Author：CHANG CHIH-HSIEN,Coastal and Offshore Resources Research Center,Fisheries Research Institute, Council of Agriculture,Executive Yuan
Cage culture has a history of decades. The current marine cage culture farms in Taiwan concentrate in Pingtung and Penghu, mainly producing species like pompano fish, groupers, and cobia (Rachycentron canadum). Compared with land-based aquaculture, marine cage culture has a higher risk and takes a longer production cycle. Because of the properties of the marine water medium, measurement of fish body size is done mostly by either manual sampling or underwater photography. The manual sampling may cause stress, injuries or even casualties of the fish. Underwater photography, on the other hand, has limited by the frequency of SCUBA diving operations. In terms of the amount of fish in the cage, despite the accurate amount known upon stocking, the precise estimation based on visual observation during breeding is hardly possible. The exact amount of the school of fish in the cage is known only upon harvesting, usually with errors in the estimated productivity during the farming process.

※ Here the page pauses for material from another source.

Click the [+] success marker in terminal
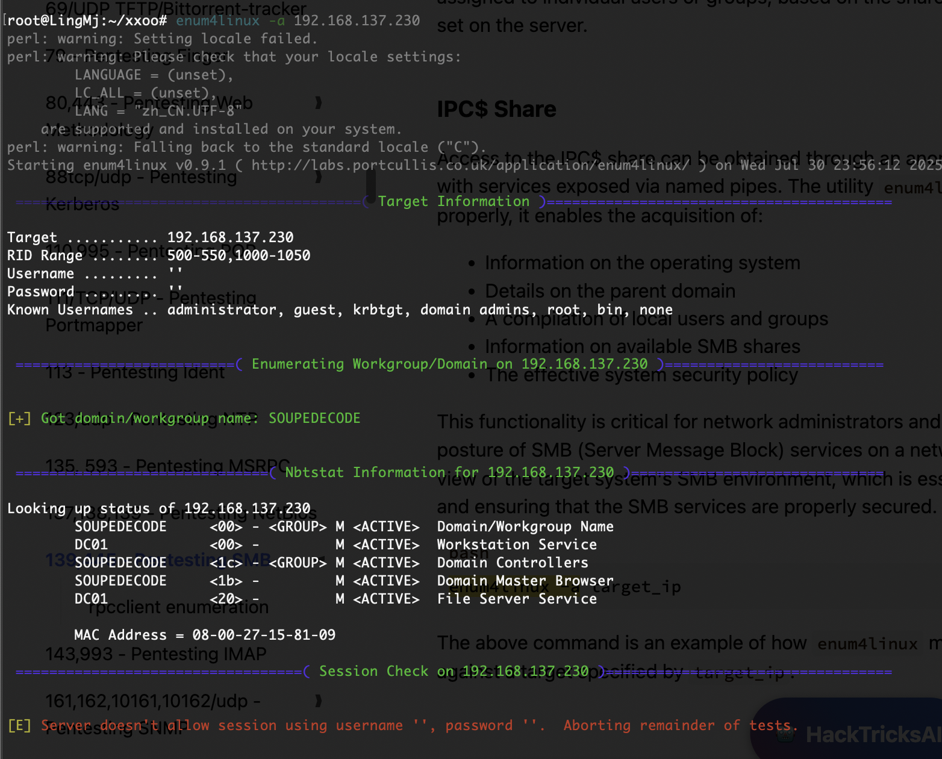 19,418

We developed the technology for monitoring the length of cage-cultured fish in 2020 and have made use of the technologies developed in the smart agriculture projects in the past few years. The purpose is to help cage culture farmers to exercise more effective production management and scheduling and to monitor biological parameters of the fish like the body size and growth dynamics. With underwater image recognition and AI technologies, we probe into the problem of difficulties of defining the growth dynamics of the cultured fish and set the objectives of measuring the bio parameters of the fish size and quantity. The underwater visual information of the school of fish is converted into digital data to assist in the establishment of standardized aquaculture production, which is more practical and convenient for operators.
As shown in Figure 1, the length monitoring system for cage-cultured fish is portable for boats, and is capable of judging the body size and growth of fish, recording the moving images, and remote monitoring. The system includes the 3D binocular underwater camera, a portable video relay station, and a cage-side frame structure. Its application is adjustable to suit the actual types of the aquaculture environment. For the procedure of operation, the portable video relay station is first set up on the work boat. Then the 3D binocular underwater camera is set up beside the cage by the cage culture farmers when they do their regular jobs of feeding and checking. The images captured by the camera are stored in the portable video relay station, which, upon the return of the work boat, uploads the information to the cloud-based system for storage. There, AI computing technologies are used to analyze and measure the data.
This system has been tested on-site in a private cage culture farm (see Figure 2). As shown in the diagram, the blue frame on the AI screen is for identification of whether the image is that of “a fish”. The fish image identified is selected in the green frame for AI measurement of the length. The data of the body length is further processed with the data of length and weight ratio obtained from references or empirical tests to yield the estimated weight value. The information is finally presented at the site and on the user interface at the monitor center, so that cage culture farmers can monitor the latest growth information of their fish on mobile devices.
The fish body size is a parameter of ultimate importance in aquaculture production. The system now can detect fish size in indoor aquaculture ponds and cage culture farms, and the portable system for boats can be used in changeable marine conditions. The underwater images obtained by this system can further measure the biological parameters of the school of fish, including their length and weight, etc., to gradually replace the current measurement methods of manual sampling and underwater diving photography. This can save the labor cost and minimize errors of manual sampling and stress for the fish. Besides, underwater image analysis will help monitor the weight gain, the group density, the mobility, and diseases of the fish, to serve as basis for the decision on the types of feeds used and the timing of feeding for more efficient aquaculture production management.